Exercise data Block Start

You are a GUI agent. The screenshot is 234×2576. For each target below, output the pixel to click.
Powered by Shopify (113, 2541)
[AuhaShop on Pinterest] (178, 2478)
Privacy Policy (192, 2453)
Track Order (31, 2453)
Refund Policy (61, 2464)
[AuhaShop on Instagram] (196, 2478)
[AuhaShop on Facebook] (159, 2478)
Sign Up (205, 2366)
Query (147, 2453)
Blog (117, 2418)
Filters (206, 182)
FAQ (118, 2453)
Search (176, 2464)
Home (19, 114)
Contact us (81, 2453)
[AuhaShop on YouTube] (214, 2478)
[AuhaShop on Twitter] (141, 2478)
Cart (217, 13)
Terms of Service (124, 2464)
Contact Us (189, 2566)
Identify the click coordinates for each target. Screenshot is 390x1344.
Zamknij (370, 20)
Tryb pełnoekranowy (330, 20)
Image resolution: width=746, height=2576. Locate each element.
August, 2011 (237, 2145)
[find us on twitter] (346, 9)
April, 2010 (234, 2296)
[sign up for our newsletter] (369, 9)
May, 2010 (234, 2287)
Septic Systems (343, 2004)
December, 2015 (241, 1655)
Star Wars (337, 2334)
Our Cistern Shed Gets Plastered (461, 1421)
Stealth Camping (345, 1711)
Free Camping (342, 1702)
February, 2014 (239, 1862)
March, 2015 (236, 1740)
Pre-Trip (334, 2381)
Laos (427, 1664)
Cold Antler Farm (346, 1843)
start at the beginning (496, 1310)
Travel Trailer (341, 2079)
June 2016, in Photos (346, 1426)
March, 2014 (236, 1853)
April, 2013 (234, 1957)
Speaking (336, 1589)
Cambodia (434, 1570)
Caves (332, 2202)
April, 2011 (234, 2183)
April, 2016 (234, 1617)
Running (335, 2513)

Exercise data Block End

--- Work instructions ---
Set the lines down exactly as they stand, beginning at the one that contains "March, 2014 (236, 1853)" and stopping after the last line of the entries above.

--- Task result ---
March, 2014 (236, 1853)
April, 2013 (234, 1957)
Speaking (336, 1589)
Cambodia (434, 1570)
Caves (332, 2202)
April, 2011 (234, 2183)
April, 2016 (234, 1617)
Running (335, 2513)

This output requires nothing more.